Secretary of State George Shultz said Monday that keeping the two contested U.S. military bases in the Philippines was "clearly the most desirable option" and added he hoped to strike a deal extending their leases.
Philippine negotiators are meeting with U.S. officials in Manila on the 41-year-old treaty covering Clark Air Base and Subic Bay Naval Base, the largest U.S. bases overseas.The Philippines is seeking an annual compensation of more than $1 billion under the current review of the treaty, which expires in 1991. The United States has threatened to pull out if the Philippines insists on the rent.
"If we are forced to leave the bases in the Philippines, we do have other options," Shultz told reporters in Jakarta Monday before flying to Manila for two days of talks.
But he said keeping the bases in the Philippines "is clearly the most desirable option and so we will try and work it out so that that option is pursued," Shultz said at the end of his three-day visit to Indonesia.

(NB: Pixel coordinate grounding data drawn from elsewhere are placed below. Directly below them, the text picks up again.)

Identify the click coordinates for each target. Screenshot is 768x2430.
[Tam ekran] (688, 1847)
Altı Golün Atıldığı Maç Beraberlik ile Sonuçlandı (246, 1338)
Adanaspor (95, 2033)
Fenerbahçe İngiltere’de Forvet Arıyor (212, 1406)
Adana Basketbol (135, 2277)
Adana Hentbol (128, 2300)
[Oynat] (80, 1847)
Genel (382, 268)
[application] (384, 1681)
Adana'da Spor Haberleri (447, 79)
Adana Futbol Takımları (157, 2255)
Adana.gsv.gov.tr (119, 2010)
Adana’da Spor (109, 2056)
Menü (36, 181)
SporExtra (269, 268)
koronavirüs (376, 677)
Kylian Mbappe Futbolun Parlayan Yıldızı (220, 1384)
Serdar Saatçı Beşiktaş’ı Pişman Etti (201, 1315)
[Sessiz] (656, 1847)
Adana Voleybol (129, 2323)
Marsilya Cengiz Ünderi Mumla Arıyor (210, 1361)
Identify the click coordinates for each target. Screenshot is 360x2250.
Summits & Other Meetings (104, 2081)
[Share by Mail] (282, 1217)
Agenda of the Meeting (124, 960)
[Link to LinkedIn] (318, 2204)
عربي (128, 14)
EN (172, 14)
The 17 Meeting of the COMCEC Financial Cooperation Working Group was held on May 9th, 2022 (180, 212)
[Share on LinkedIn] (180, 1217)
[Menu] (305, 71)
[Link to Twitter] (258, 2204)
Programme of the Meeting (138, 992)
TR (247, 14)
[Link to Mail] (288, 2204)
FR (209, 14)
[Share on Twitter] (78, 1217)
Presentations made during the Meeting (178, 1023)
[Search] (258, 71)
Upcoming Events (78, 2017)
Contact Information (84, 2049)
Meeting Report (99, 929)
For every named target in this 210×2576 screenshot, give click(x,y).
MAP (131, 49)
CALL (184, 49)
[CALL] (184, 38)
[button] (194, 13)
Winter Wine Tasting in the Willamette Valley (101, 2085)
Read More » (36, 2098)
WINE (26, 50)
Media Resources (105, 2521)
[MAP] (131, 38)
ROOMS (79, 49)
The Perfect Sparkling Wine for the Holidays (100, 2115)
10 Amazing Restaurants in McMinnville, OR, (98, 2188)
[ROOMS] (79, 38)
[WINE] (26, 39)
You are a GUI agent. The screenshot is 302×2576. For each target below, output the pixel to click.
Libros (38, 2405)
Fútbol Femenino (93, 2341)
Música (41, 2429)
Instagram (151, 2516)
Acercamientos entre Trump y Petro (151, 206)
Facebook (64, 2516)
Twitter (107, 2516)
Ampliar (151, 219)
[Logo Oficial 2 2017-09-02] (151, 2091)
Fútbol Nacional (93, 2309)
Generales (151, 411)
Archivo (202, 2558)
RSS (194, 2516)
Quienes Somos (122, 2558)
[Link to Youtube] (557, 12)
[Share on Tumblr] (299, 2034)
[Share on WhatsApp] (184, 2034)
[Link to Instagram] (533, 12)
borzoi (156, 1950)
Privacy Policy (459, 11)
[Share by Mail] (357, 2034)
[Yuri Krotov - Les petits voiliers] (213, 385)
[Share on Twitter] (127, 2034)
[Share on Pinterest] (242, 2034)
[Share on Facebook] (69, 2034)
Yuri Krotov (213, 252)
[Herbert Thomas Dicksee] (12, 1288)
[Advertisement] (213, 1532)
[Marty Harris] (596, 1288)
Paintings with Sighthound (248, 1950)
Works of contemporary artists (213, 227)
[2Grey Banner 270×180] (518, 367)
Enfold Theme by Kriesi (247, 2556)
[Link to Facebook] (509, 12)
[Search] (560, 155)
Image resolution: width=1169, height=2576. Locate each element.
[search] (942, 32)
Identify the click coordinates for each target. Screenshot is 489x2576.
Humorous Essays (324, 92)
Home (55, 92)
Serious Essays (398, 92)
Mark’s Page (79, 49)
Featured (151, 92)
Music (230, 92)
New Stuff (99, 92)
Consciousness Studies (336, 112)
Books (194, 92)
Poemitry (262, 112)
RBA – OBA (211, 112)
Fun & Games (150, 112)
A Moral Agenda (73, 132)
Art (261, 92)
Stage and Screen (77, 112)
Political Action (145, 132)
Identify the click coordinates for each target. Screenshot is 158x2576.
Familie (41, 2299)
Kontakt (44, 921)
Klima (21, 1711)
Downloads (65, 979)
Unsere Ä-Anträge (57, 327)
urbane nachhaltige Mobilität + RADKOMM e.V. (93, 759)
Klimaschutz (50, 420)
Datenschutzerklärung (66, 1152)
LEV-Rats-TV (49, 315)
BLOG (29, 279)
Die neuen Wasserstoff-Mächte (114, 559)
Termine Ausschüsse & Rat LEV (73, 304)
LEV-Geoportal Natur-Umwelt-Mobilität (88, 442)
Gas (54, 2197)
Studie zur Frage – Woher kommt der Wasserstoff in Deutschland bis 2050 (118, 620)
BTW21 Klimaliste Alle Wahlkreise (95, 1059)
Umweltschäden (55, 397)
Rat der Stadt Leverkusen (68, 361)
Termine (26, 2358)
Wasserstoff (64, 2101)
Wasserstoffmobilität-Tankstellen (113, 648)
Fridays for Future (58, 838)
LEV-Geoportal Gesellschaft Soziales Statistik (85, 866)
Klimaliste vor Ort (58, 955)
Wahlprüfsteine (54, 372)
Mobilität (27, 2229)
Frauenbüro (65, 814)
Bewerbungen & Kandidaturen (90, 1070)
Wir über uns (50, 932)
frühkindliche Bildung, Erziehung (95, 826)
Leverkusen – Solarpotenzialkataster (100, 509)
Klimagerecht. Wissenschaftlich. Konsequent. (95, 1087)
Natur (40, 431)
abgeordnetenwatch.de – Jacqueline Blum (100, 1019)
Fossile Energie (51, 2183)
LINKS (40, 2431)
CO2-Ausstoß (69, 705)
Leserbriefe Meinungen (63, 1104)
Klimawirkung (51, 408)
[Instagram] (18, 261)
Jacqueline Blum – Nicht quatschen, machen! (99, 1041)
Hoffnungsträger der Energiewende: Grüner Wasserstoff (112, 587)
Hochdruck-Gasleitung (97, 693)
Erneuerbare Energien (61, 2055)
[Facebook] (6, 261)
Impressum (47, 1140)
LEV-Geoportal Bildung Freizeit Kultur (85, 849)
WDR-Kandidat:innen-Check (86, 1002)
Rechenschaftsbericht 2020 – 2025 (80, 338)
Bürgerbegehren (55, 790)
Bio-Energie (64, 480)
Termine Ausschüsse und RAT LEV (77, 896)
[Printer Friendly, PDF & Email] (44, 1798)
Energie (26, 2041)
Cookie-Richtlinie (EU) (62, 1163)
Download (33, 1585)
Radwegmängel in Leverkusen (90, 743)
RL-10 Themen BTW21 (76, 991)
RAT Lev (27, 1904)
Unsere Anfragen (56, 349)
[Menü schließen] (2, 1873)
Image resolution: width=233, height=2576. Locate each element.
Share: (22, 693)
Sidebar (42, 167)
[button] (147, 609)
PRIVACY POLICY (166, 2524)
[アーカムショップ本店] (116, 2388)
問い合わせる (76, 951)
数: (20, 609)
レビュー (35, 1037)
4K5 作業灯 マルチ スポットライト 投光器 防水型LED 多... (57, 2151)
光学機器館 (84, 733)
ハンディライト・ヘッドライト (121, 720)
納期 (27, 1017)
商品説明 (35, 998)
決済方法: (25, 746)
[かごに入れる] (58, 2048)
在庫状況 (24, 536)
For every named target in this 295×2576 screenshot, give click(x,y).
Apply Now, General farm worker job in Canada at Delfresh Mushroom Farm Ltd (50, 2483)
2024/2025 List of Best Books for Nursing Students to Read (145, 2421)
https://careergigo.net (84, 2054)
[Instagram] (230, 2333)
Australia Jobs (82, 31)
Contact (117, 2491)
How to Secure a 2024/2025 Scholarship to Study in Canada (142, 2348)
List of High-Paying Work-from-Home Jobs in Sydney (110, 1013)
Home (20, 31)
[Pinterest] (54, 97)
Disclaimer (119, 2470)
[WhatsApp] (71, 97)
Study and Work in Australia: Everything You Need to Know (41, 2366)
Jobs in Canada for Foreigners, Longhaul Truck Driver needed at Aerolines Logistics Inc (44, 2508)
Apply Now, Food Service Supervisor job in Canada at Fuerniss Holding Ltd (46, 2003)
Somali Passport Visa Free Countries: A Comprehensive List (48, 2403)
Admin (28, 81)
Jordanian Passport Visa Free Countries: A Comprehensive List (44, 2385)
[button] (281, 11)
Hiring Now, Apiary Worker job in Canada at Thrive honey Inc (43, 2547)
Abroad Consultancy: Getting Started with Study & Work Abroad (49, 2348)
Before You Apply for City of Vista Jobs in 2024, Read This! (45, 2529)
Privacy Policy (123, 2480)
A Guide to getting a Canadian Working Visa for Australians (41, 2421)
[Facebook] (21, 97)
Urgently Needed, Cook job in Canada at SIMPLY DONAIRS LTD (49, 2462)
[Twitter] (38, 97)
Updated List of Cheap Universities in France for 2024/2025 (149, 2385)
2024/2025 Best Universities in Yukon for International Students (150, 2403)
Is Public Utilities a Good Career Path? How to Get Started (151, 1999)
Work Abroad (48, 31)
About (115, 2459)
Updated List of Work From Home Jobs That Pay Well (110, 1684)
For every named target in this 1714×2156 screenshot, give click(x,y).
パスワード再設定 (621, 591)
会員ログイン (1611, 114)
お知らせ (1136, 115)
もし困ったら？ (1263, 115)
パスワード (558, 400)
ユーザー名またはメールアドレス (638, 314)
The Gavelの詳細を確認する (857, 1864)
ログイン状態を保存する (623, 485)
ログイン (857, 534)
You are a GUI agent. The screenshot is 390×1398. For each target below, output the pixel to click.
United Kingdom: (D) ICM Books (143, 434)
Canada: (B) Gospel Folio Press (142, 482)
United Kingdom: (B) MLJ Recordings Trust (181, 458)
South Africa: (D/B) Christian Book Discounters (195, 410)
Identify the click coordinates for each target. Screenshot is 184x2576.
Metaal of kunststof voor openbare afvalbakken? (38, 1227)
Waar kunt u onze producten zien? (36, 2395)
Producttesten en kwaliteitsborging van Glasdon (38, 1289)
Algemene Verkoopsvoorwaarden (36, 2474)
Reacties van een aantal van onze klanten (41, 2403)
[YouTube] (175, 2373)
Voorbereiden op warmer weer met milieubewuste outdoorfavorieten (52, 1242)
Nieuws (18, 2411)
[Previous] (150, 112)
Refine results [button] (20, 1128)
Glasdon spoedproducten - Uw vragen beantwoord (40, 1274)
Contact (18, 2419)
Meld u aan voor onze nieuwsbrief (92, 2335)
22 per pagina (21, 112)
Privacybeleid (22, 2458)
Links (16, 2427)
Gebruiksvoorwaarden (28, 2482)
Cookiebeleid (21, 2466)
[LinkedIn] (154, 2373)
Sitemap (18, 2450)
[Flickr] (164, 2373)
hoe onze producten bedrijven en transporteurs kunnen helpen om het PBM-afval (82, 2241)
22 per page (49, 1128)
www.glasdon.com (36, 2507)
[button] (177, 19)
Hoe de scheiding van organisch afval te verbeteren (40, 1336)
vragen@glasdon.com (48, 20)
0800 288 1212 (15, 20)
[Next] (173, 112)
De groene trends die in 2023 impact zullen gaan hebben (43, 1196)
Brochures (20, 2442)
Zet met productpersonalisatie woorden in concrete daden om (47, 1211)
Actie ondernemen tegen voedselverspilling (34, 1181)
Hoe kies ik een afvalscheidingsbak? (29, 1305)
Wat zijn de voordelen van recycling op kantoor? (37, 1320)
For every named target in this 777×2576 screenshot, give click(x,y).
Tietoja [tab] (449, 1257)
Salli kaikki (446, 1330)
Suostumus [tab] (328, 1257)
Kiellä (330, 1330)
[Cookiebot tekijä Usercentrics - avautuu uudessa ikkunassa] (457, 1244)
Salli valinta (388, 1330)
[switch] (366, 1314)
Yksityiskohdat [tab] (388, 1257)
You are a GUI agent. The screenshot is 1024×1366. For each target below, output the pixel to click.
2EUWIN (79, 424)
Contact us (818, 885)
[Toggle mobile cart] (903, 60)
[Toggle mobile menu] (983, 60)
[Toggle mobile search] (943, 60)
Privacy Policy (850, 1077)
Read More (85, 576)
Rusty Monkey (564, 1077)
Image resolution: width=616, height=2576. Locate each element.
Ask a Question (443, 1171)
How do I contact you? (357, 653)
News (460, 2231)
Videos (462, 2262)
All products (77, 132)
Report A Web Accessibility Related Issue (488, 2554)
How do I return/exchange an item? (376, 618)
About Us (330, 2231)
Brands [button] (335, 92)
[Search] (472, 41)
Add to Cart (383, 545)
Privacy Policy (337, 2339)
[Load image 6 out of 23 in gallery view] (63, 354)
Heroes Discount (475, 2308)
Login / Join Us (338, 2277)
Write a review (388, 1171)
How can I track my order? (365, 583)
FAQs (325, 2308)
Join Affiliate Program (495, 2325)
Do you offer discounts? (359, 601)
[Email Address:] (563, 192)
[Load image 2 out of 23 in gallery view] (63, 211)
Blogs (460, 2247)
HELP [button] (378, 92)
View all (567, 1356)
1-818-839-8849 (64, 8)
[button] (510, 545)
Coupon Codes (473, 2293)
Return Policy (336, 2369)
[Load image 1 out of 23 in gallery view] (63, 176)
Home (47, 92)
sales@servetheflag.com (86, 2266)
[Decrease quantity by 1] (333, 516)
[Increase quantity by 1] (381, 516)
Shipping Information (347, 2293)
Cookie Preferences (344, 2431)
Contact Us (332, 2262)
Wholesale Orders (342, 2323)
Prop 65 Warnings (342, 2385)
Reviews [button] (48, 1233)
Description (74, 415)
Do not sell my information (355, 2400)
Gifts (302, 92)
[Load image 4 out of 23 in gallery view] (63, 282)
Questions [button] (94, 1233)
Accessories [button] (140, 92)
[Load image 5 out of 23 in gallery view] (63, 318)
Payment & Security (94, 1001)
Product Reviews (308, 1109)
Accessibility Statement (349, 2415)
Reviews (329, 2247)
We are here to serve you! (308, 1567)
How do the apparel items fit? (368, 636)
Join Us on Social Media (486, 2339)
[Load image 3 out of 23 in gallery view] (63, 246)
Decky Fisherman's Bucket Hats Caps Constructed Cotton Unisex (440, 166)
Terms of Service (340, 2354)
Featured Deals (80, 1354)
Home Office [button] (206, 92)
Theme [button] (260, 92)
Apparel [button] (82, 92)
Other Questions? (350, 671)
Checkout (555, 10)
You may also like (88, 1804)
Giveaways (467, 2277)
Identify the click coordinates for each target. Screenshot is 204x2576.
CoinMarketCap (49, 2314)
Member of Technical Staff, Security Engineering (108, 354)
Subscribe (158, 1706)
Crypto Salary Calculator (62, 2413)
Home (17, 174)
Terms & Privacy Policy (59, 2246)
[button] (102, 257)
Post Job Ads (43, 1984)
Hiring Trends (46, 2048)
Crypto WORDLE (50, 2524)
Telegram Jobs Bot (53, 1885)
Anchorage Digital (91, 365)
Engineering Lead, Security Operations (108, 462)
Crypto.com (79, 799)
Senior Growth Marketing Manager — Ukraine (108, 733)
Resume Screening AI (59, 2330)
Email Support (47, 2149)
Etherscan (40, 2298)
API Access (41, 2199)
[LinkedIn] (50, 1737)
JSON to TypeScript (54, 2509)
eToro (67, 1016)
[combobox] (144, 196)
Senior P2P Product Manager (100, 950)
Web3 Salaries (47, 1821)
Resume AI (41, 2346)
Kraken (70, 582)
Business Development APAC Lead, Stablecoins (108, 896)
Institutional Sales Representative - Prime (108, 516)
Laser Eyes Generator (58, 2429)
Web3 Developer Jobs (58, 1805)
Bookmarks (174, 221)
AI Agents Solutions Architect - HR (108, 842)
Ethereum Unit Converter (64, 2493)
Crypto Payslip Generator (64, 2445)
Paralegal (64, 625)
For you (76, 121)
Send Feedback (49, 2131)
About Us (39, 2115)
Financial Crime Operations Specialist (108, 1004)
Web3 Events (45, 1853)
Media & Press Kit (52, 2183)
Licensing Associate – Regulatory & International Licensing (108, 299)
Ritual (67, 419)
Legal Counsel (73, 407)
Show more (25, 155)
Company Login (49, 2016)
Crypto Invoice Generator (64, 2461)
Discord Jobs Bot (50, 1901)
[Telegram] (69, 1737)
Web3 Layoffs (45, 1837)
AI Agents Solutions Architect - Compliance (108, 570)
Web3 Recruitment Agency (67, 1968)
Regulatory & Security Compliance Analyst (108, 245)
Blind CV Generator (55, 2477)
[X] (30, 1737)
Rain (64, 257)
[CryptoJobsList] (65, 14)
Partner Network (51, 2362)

Shultz will meet with President Corazon Aquino and other government and congressional officials during his visit to the Philippines, which receives $180 million in annual aid under a five-year pact ending in 1989.
After visiting the Philippines, Shultz is scheduled to travel to Hong Kong, Beijing, Seoul, Tokyo and the Marshall Islands.
Shultz, who has visited Thailand, Malaysia and Indonesia on his nine-nation tour of Asia and the Pacific, told journalists that there was strong support for a continued U.S. military presence in the region.
"What I have found in my meetings here and with the Australians and the Japanese and others is that people put great significance and importance to the notion that the U.S. is here and a part of the strategic equation along with other countries," he said.
Shultz met with the foreign ministers of Australia, Japan and other allies last week when he was in Bangkok for consultations with his six counterparts in the Association of Southeast Asian Nations, or ASEAN.
ASEAN links Indonesia, Malaysia, the Philippines, Singapore, Thailand and Brunei.